Each record that follows should be repeated exactly, with no pictures carried over.

(Provided data Opens)

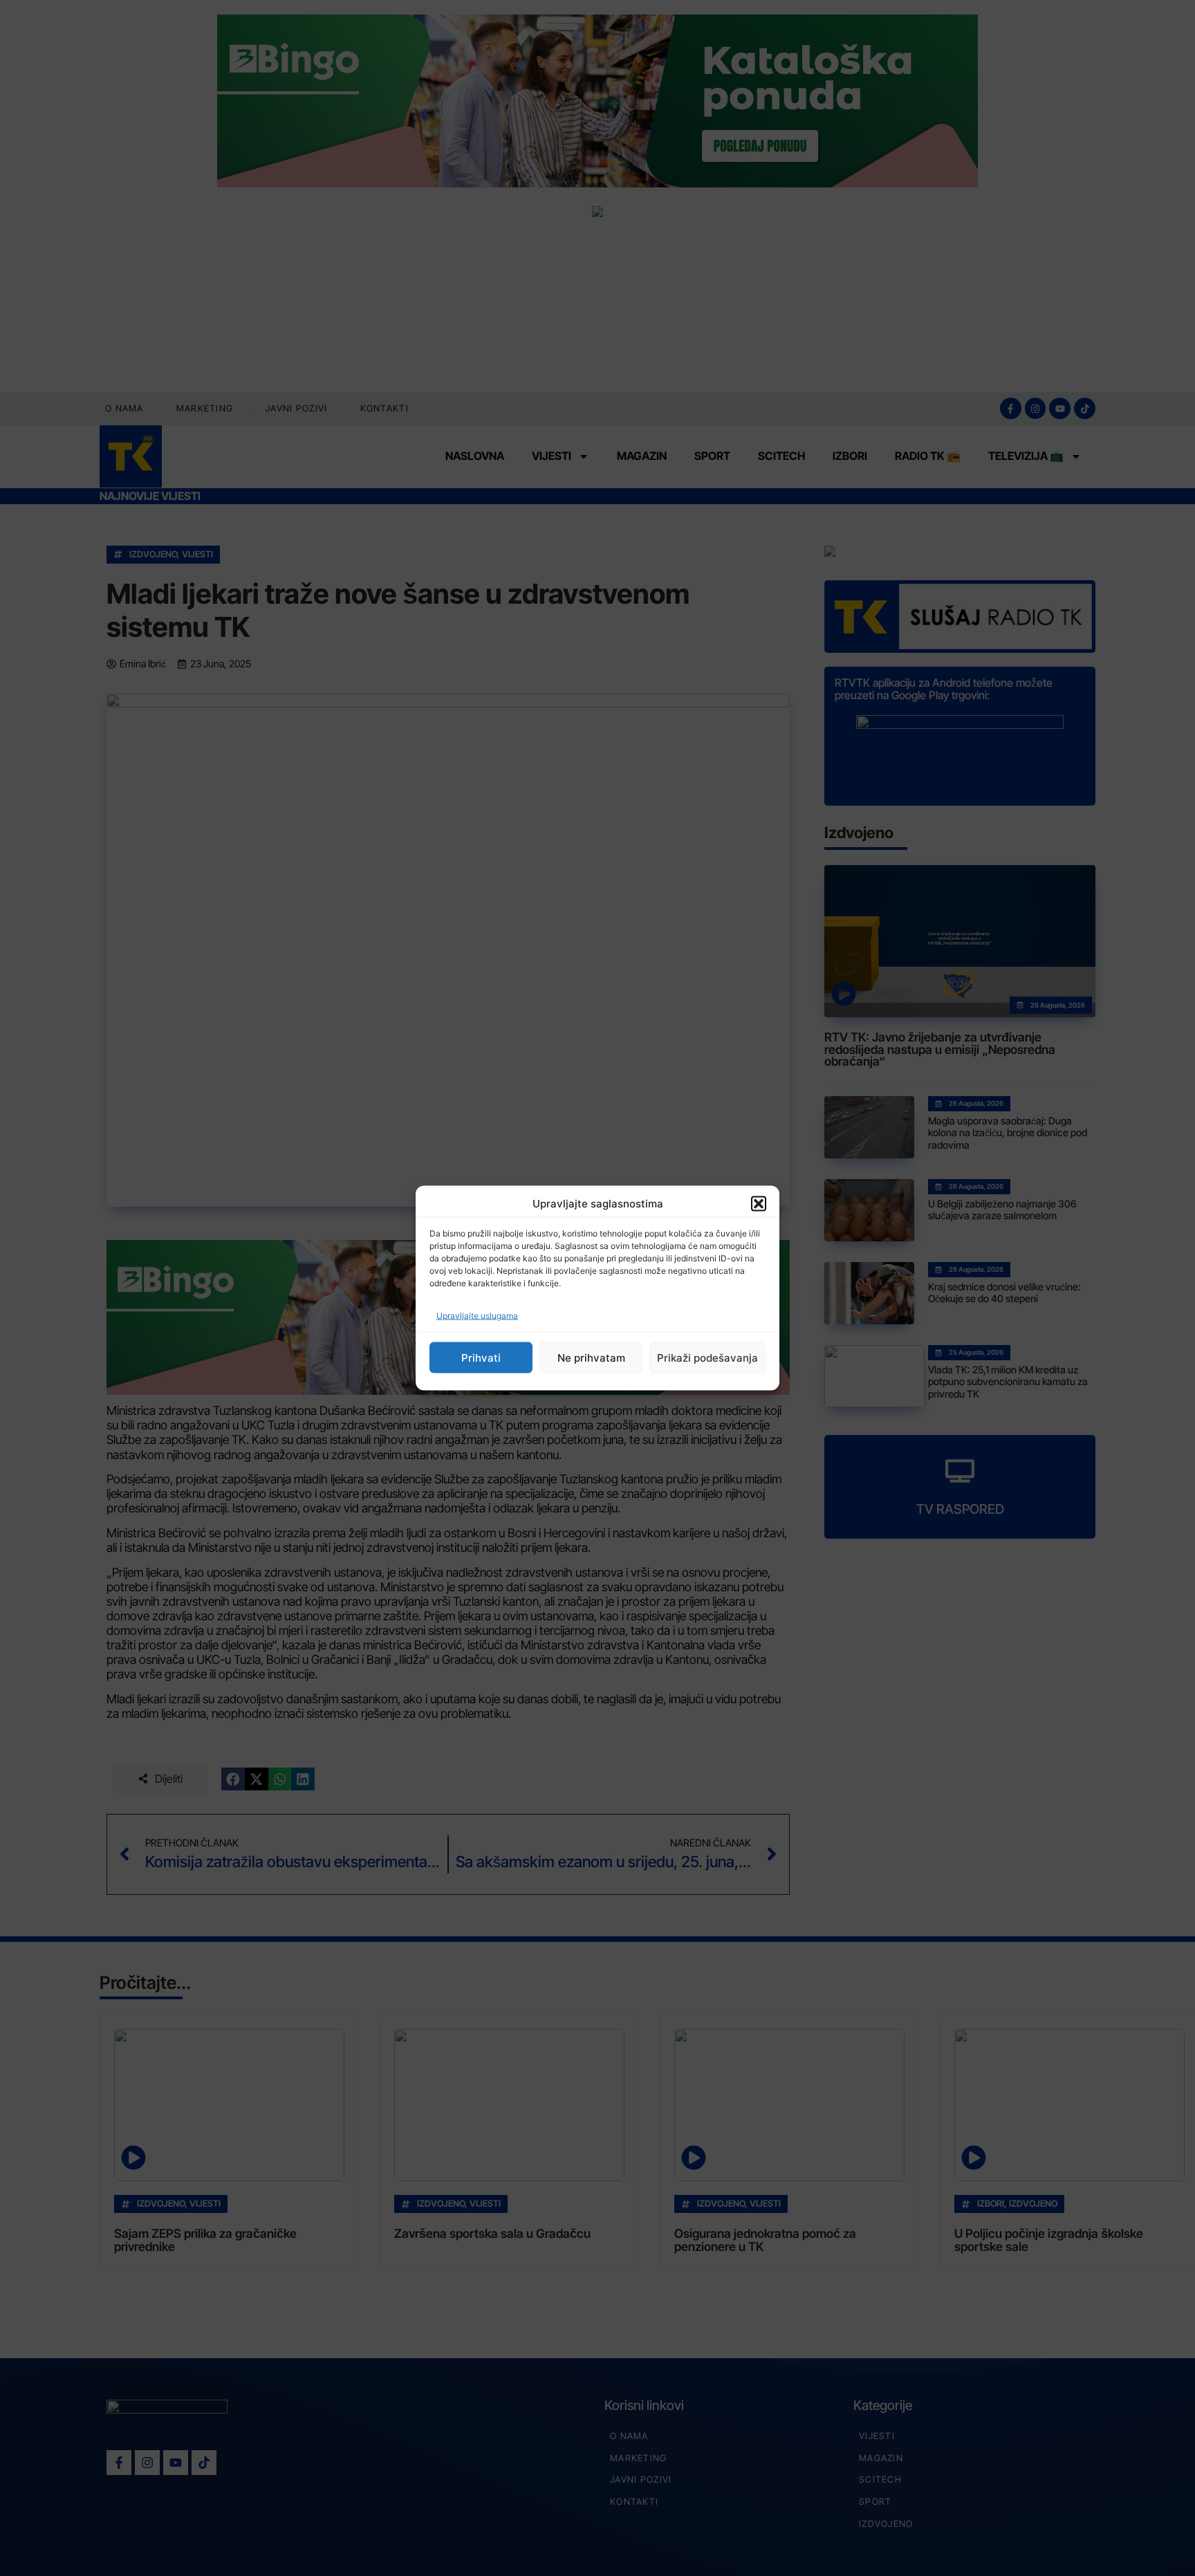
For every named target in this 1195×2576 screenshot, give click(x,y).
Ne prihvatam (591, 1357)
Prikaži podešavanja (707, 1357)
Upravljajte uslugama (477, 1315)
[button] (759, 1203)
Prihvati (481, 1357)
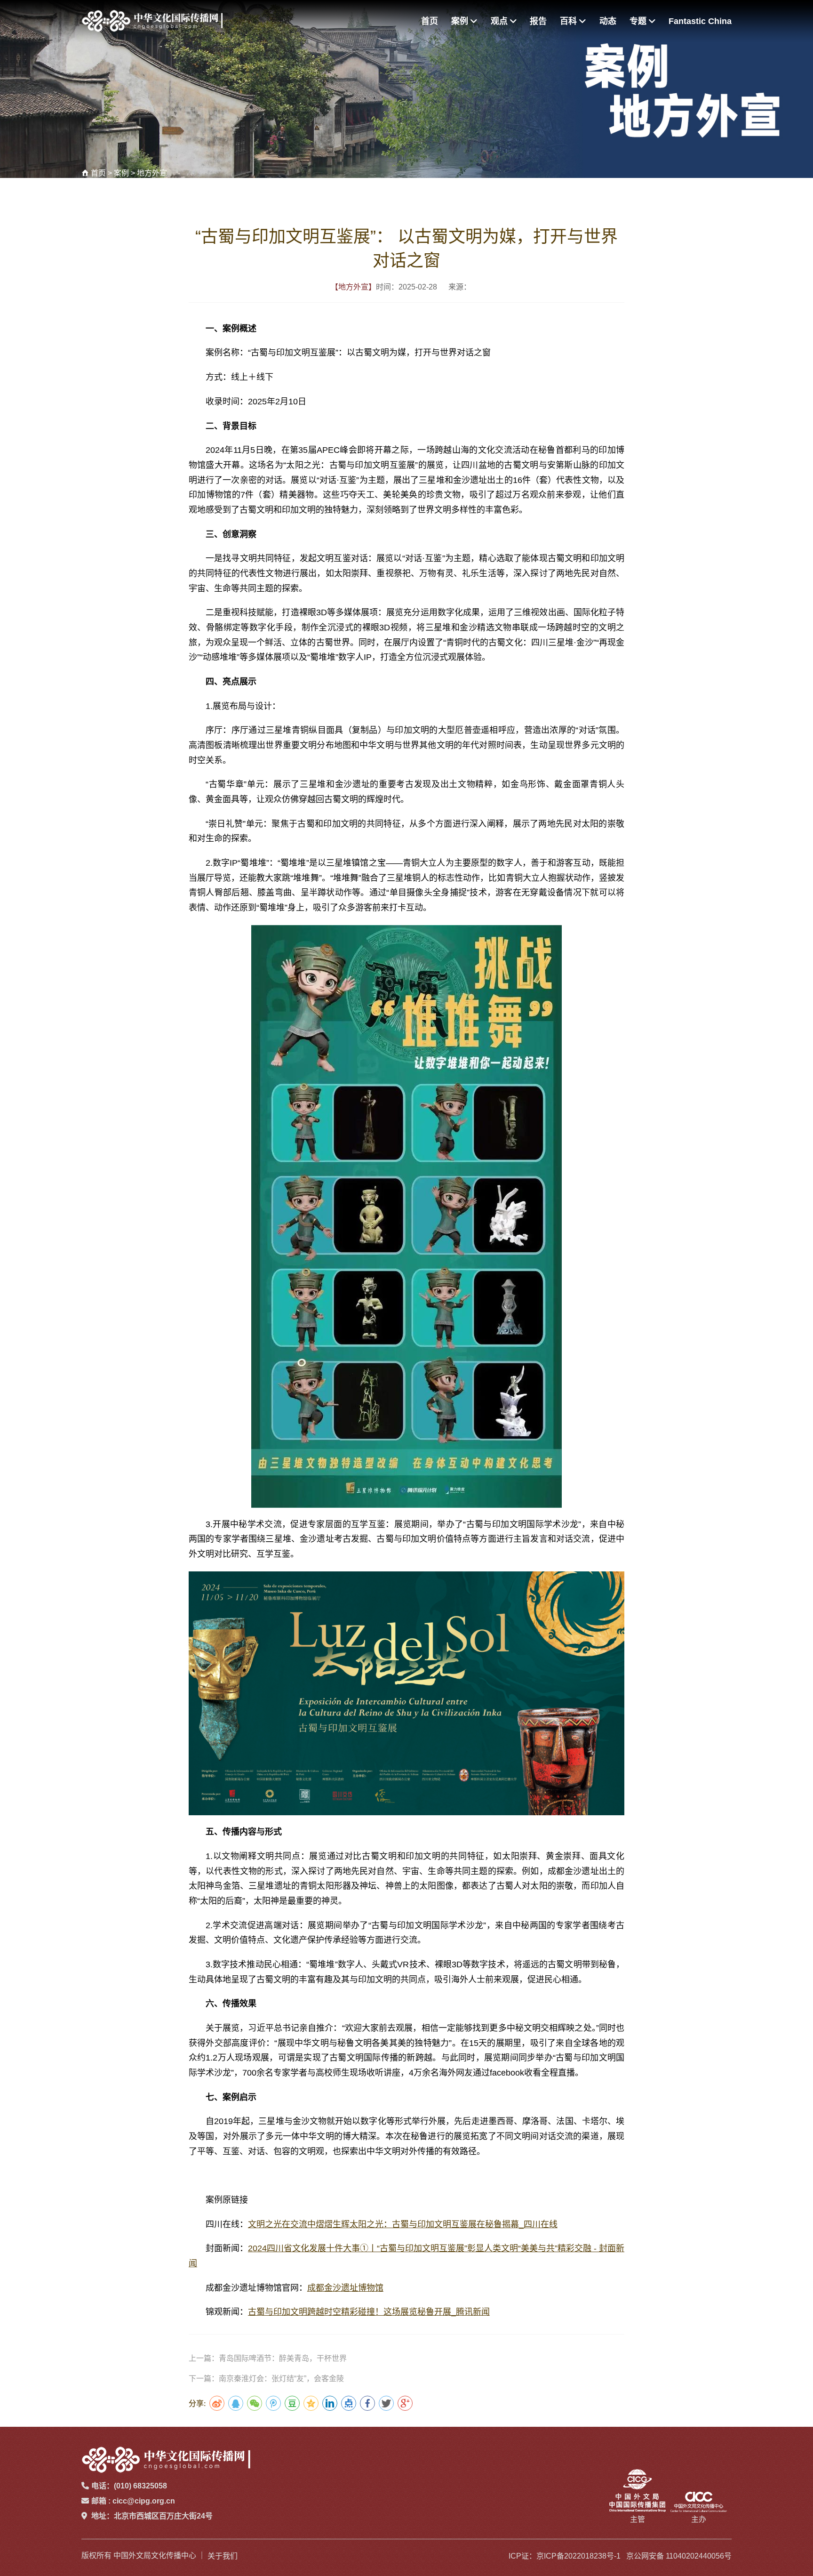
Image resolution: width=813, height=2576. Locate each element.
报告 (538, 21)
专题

(Provided data Closes)

- [Solution to this task]:
For every named target in this 1195×2576 screenshot, give click(x,y).
Ne prihvatam (591, 1357)
Prikaži podešavanja (707, 1357)
Upravljajte uslugama (477, 1315)
[button] (759, 1203)
Prihvati (481, 1357)
Image resolution: width=813, height=2576. Locate each element.
报告 (538, 21)
专题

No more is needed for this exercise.